This paper introduces a neural networks module that can learn input-dependent
spatial transformations and can be inserted into any neural network. It supports
transformations like scaling, cropping, rotations, and non-rigid deformations.
Main contributions:
- The spatial transformer network consists of the following:
- Localization network that regresses to the transformation parameters
given the input.
- Grid generator that uses the transformation parameters to produce a
grid to sample from the input.
- Sampler that produces the output feature map sampled from the input
at the grid points.
- Differentiable sampling mechanism
- The sampling is written in a way such that sub-gradients can be defined
with respect to grid coordinates.
- This enables gradients to be propagated through the grid generator and
localization network, and for the network to jointly learn the spatial
transformer along with rest of the network.

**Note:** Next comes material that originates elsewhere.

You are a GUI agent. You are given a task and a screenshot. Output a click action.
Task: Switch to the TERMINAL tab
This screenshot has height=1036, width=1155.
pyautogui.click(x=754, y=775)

- A network can have multiple STNs
- at different points in the network, to model incremental transformations
at different levels of abstraction.
- in parallel, to learn to focus on different regions of interest. For example,
on the bird classification task, they show that one STN learns to be a head detector,
while the other focuses on the central part of the body.
## Strengths
- Their attention (and by extension transformation) mechanism is differentiable
as opposed to earlier works on non-differentiable attention mechanisms that used
reinforcement learning (REINFORCE). It also supports a richer variety of
transformations as opposed to earlier works on learning transformations, like DRAW.
- State-of-the-art classification performance on distorted MNIST, SVHN, CUB-200-2011.
## Weaknesses / Notes
This is a really nice way to generalize spatial transformations in a differentiable
manner so the model can be trained end-to-end. Classification performance, and more
importantly, qualitative results of the kind of transformations learnt on larger datasets
(like ImageNet) should be evaluated.